▶ Lista de tarefas:
1. Responda às perguntas abaixo com base no texto sobre a herança de Orestes Quércia.
(a) Quantos quartos tem o complexo onde fica o Novotel Jaraguá?
(b) Em que período Quércia governou o estado?
(c) Qual é a profissão da viúva, Alaíde?
2. Estenda o texto sobre a herança de Orestes Quércia, continuando a partir da última frase apresentada.

▶ Texto:
•••
Bens de Orestes Quércia estão no centro da partilha de herança, que põe a viúva contra os dois primogênitos do político, nascidos quando ele ainda era solteiro.
Quércia, morto em 2010: divisão sem acordo (Foto: ILUSTRAÇÃO SATTU COM FOTO DE SÉRGIO
O complexo onde fica o Novotel Jaraguá, no centro, com 415 quartos, 25 salas para eventos, dois restaurantes e um teatro: 100 milhões de reais. A sede do Octavio Café, construída em um terreno de 1 600 metros quadrados na Avenida Faria Lima: 50 milhões de reais. A torre do bloco A do condomínio comercial Millenium Office Park, na Vila Olímpia, com sete pisos de 650 metros quadrados cada um: 55 milhões de reais. O prédio de treze pavimentos e 5 600 metros quadrados de área útil na esquina da Avenida Paulista com a Rua Frei Caneca, alugado para a Universidade Anhembi Morumbi: 70 milhões de reais. A retransmissora da Record em Campinas: 60 milhões de reais. A afiliada da Band em Santos: 36 milhões de reais. Catorze fazendas em Pedregulho, no total de cerca de 3 000 hectares, com plantações de cafés especiais, cana-de-açúcar, soja e banana: 200 milhões de reais. Uma mansão na Chácara Flora com piscina e academia de ginástica em um terreno de 4 300 metros quadrados: 7,5 milhões de reais. Uma casa com seis suítes de frente para o mar no condomínio mais sofisticado da Praia da Baleia: 6 milhões de reais. Quatro shoppings e galerias da rede Jaraguá, com unidades em São Paulo, Campinas, Araraquara e Indaiatuba e um total de 32 348 metros quadrados de área bruta locável: ao menos 300 milhões de reais.
Na lista acima, estão alguns dos principais bens de Orestes Quércia e quanto valem hoje, conforme estimativas de mercado. Ao morrer, em decorrência de câncer de próstata, na véspera do Natal de 2010, aos 72 anos, o paulista natural de Pedregulho (a 455 quilômetros da capital), que governou o estado de 1987 a 1991, deixou para trás uma fabulosa riqueza, hoje no centro de uma disputa entre herdeiros que parece longe de se encerrar. De um lado, estão a viúva, a médica oftalmologista Alaíde, de 55 anos, e os quatro filhos que teve com ele: Cristiane, 27, Andreia, 26, Rodrigo, 22, e Pedro, 20. De outro, figuramos irmãos Sidney, 47, e Fernando, 46, ambos frutos de relacionamentos com mulheres diferentes, vividos antes de seu casamento.
•••
▶ Registros:

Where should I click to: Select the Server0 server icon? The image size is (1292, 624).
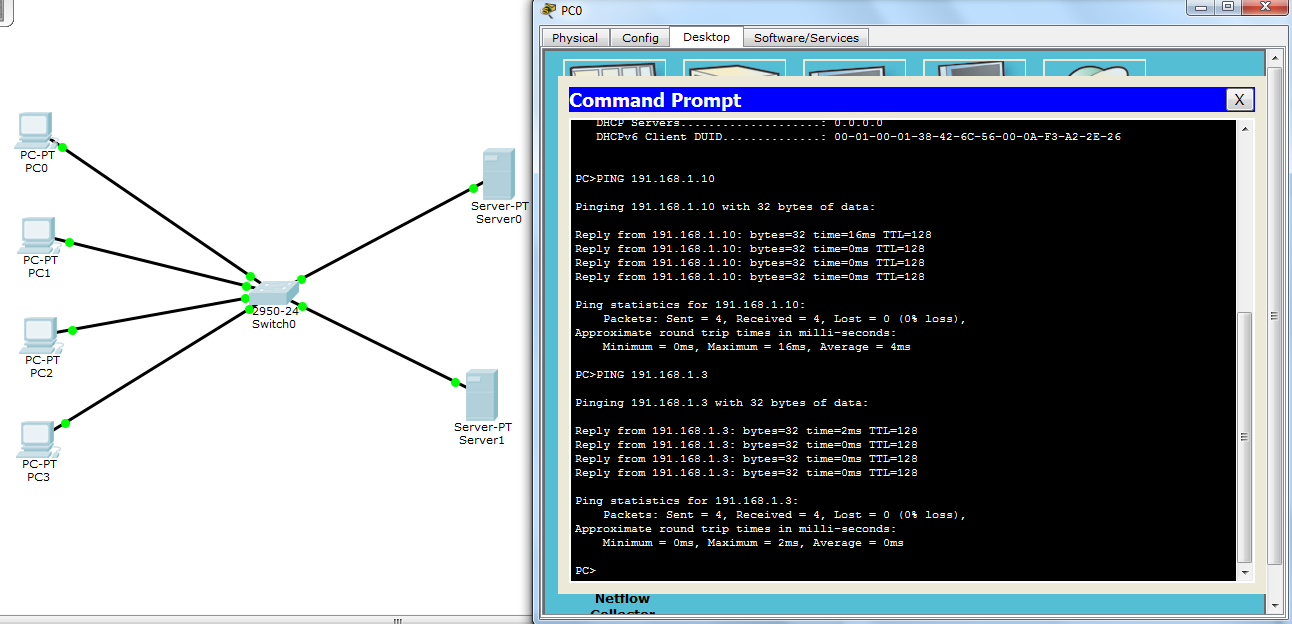click(x=499, y=172)
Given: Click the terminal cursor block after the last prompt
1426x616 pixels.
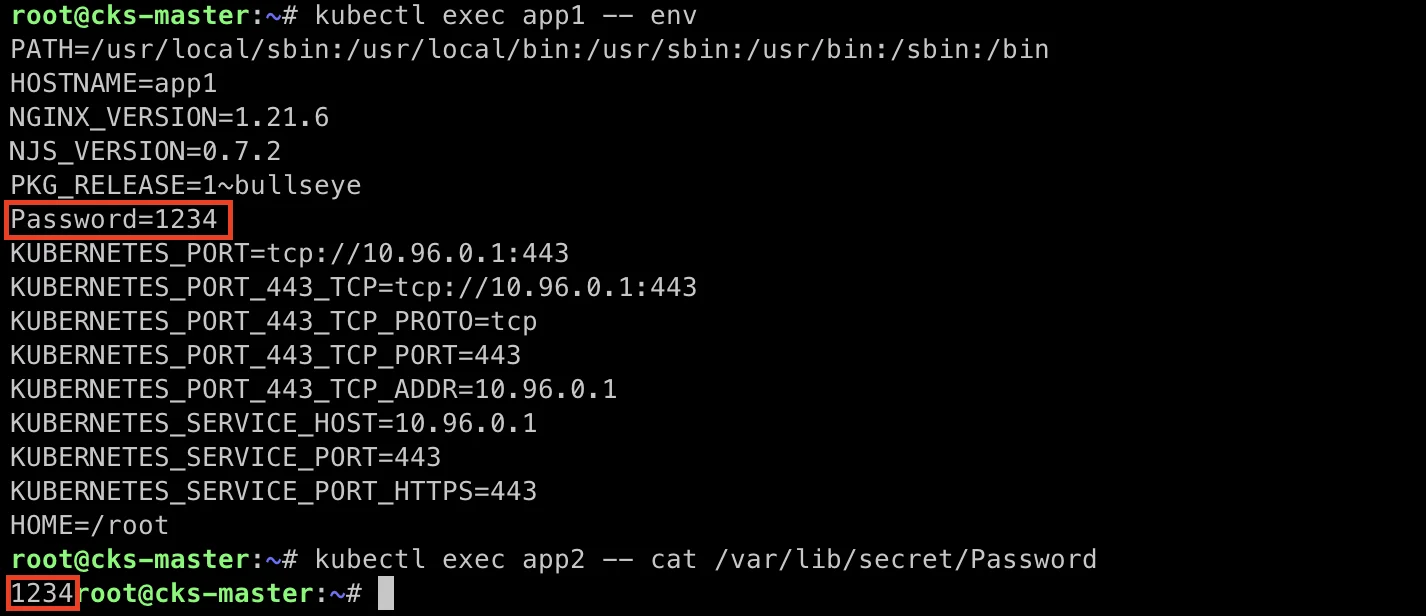Looking at the screenshot, I should [x=386, y=594].
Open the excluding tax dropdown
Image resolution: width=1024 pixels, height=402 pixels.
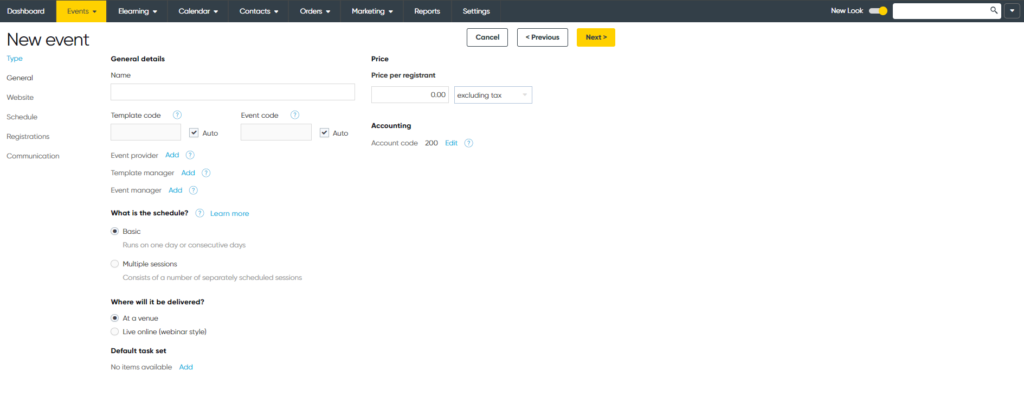[493, 95]
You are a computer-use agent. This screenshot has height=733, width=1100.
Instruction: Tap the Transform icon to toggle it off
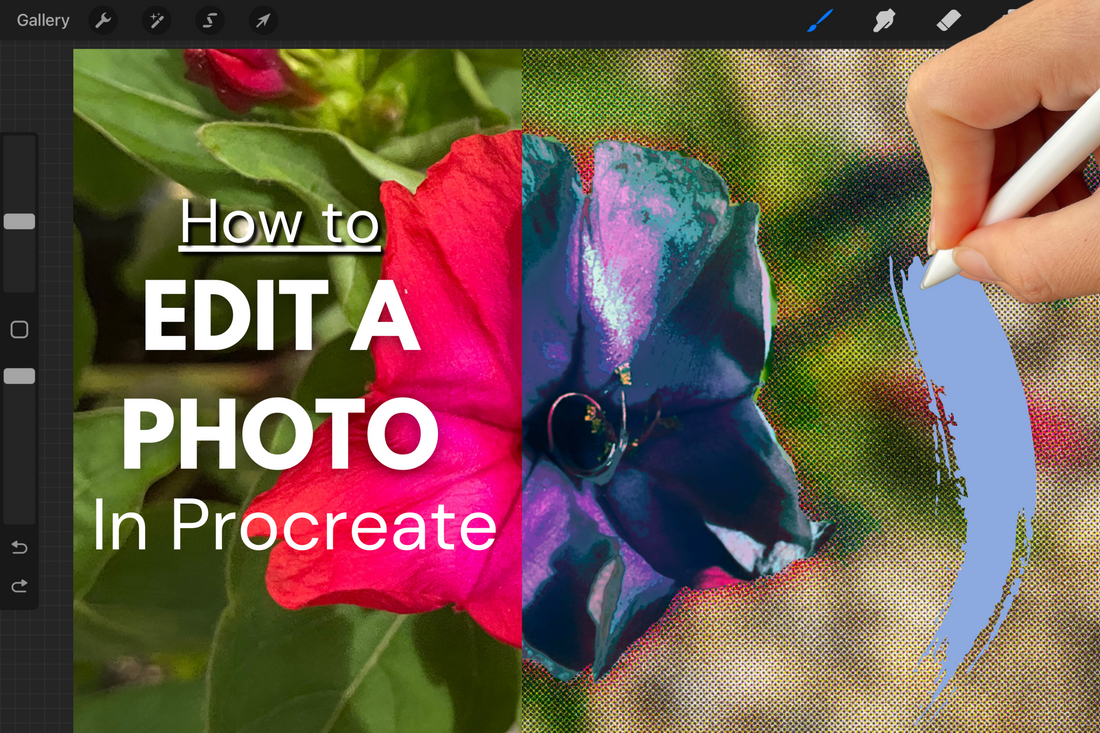pyautogui.click(x=262, y=20)
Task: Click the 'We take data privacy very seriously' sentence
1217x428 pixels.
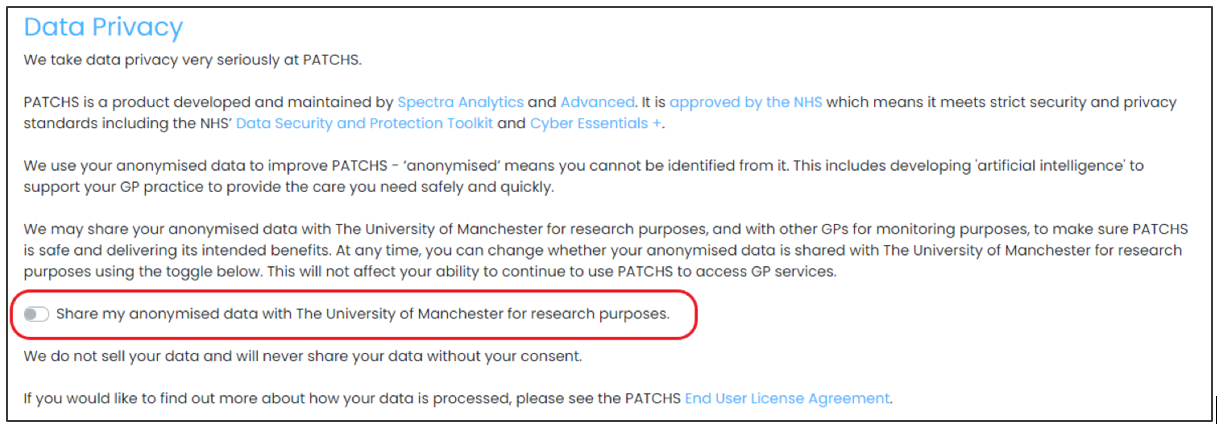Action: point(192,59)
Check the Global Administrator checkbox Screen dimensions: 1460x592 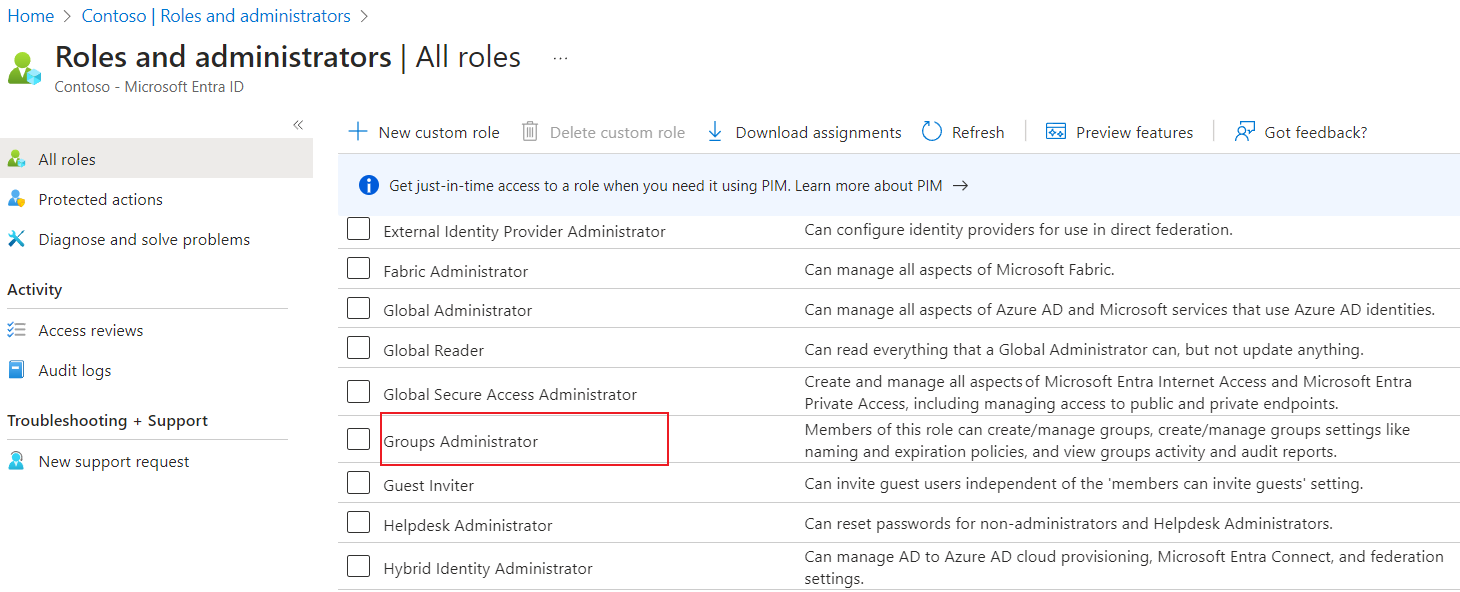pos(358,307)
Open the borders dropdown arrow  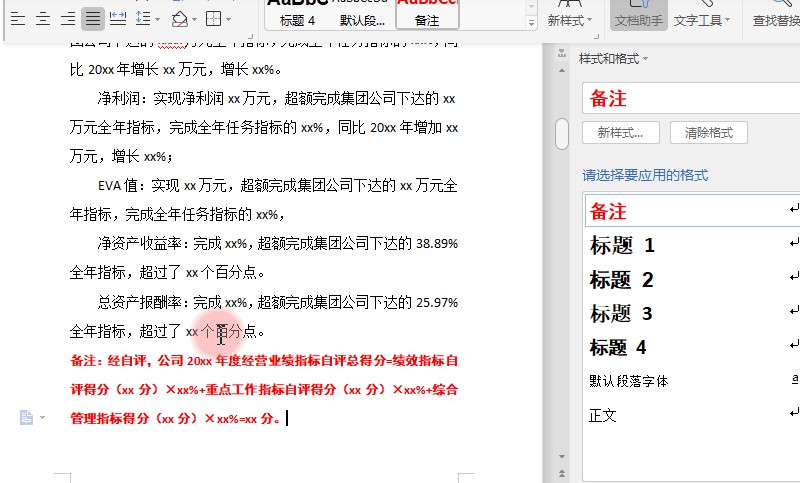(x=229, y=19)
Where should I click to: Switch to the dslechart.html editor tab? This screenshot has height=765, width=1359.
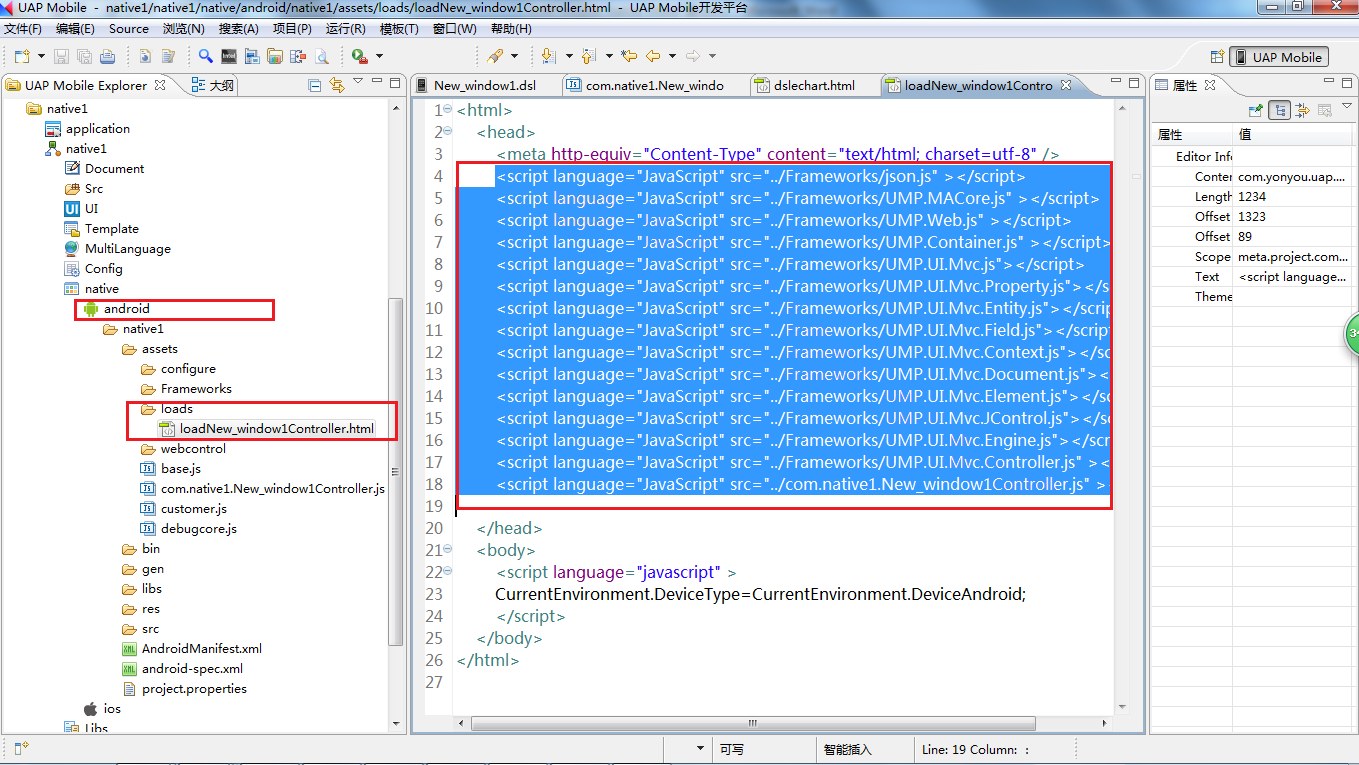[x=813, y=85]
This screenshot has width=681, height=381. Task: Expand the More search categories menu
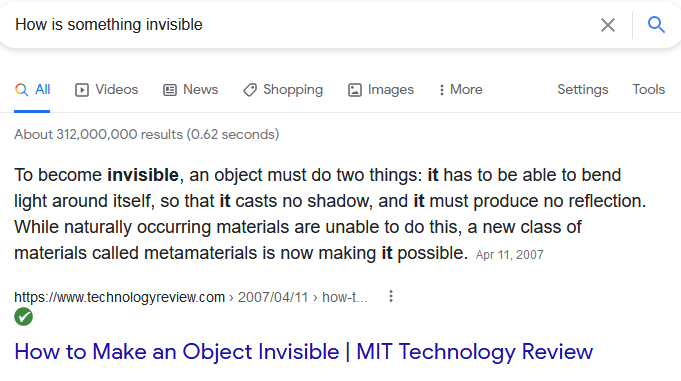[460, 89]
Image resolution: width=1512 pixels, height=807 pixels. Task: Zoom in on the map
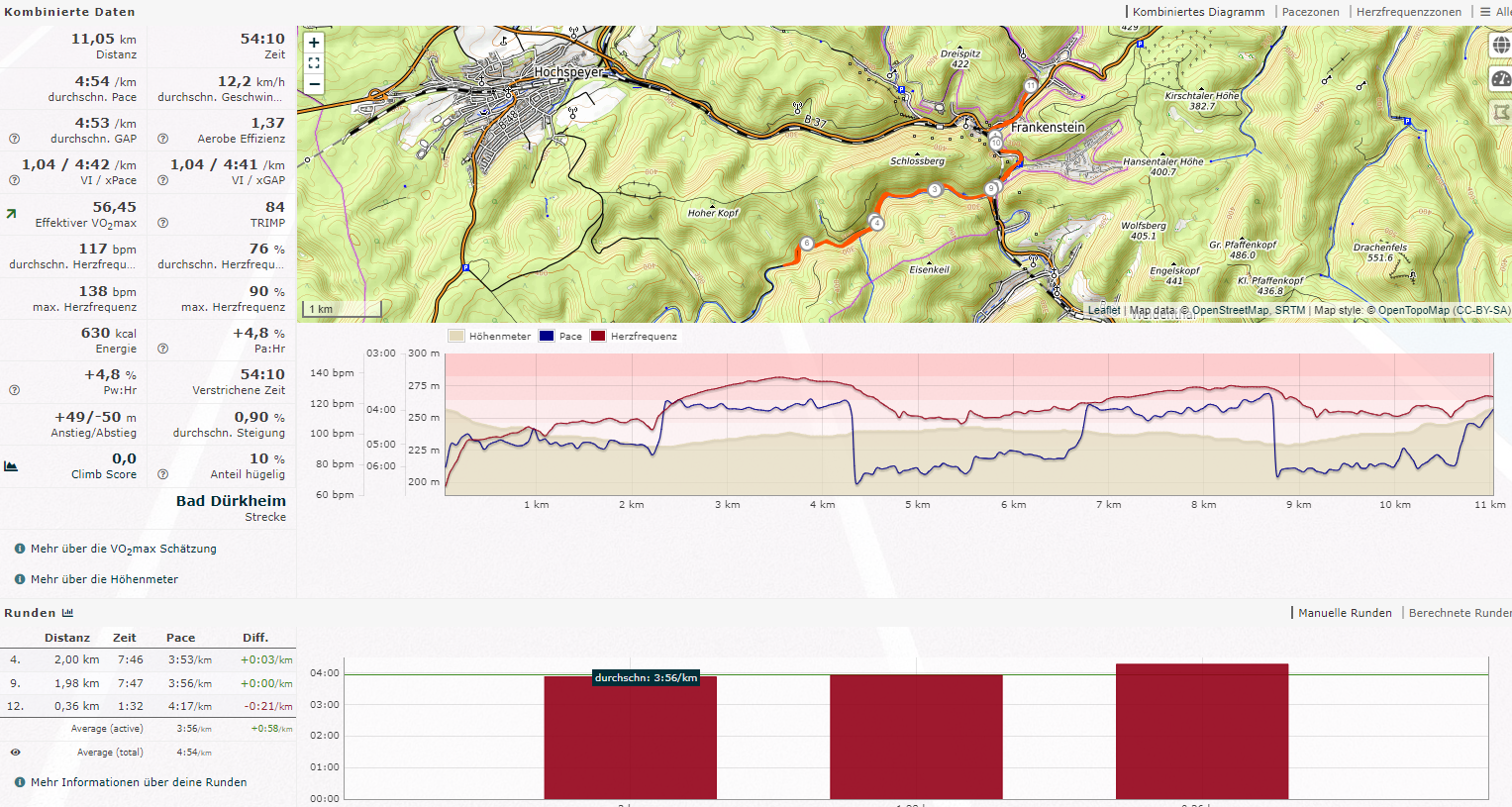314,43
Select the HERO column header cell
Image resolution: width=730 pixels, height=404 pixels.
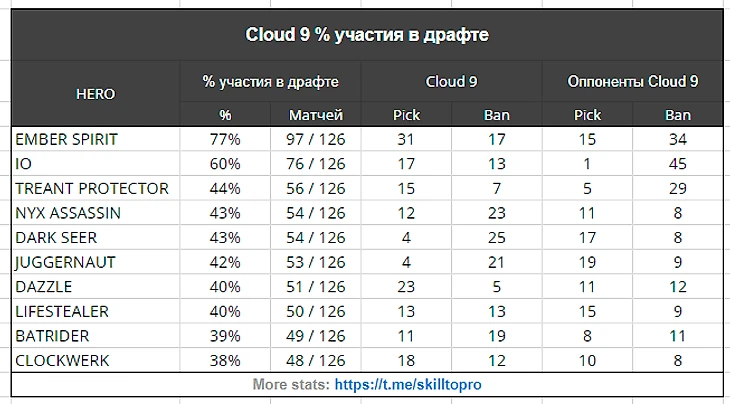coord(95,94)
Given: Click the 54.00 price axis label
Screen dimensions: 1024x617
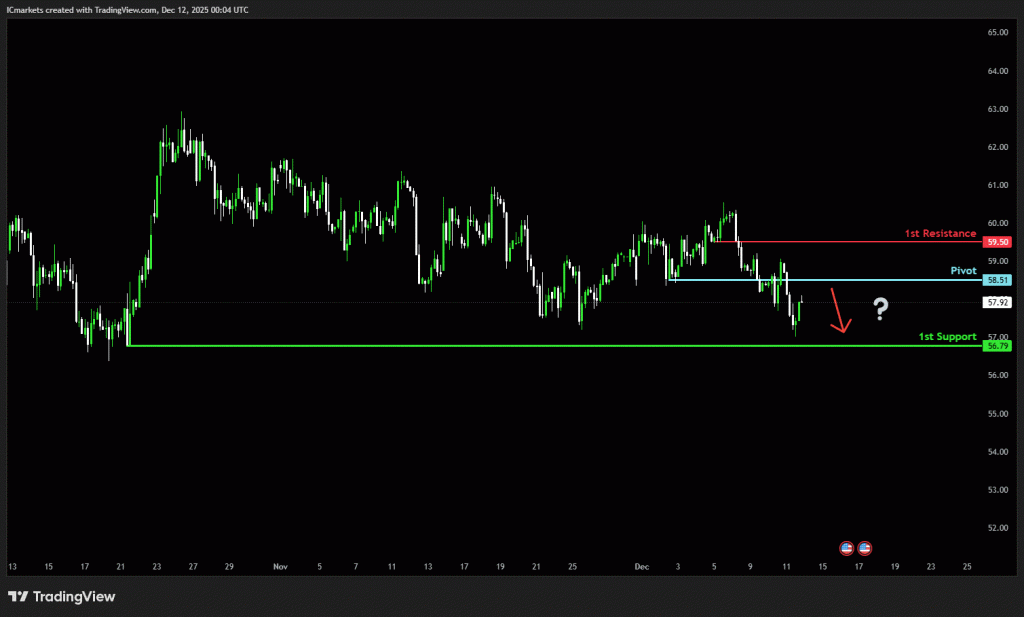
•••
▶ Respostas por tarefa:
1.
(a) 415 quartos.
(b) De 1987 a 1991.
(c) Médica oftalmologista.

2.
Na terça-feira (14), um encontro dos dois últimos com os advogados representantes de Alaíde terminou sem acordo para a divisão do patrimônio, avaliado pelas partes, nos bastidores, em 1,5 bilhão de reais. No fim da conversa, depois de meses em busca de uma solução não litigiosa, os primogênitos decidiram que não querem mais esperar: vão entrar com uma ação para pleitear seu quinhão nessa fortuna.
A proximidade das duas frentes de batalha praticamente inexistia antes da morte de Quércia, que pouco via os dois mais velhos. Sidney, 47 anos, só foi reconhecido em 2002, após exame de DNA. Apesar de o pai continuar distante, recebeu seu apoio financeiro para cursar direito na Unip de Campinas — antes, ganhava a vida como motorista. Ele atua na área trabalhista e mora provisoriamente com o filho e a mulher em uma das dezenas de apartamentos da herança.
Fernando, 46, também estudou direito, mas na PUC-Campinas. É bem-sucedido na área tributária, com escritórios em São Paulo e no interior. Casado e pai de três filhas, foi reconhecido oficialmente em1993, aos 27 anos, quando era delegado de polícia. Sua história, porém, difere da vivida por Sidney. “Tive algum contato com meu pai na infância”, lembra ele, batizado Orestes Fernando Corssini. Quando pequeno, morava em uma residência simples dada por Quércia à sua mãe, a cabeleireira Santa, em Mogi Mirim, e muito raramente recebia a visita paterna. O registro aconteceu quando a paternidade veio à tona na troca de farpas da campanha à Presidência da República em 1994. “A partir disso, passamos a nos falar um pouquinho mais.”
Quércia foi ao casamento do rapaz, em 1996, acompanhado de Alaíde. Quércia, que era considerado um solteirão convicto, casou-se com Alaíde em 1985, no regime de comunhão parcial de bens. Ele tinha 48 anos e era vice do então governador, Franco Montoro. Ela, 21 anos mais nova, terminava a residência médica.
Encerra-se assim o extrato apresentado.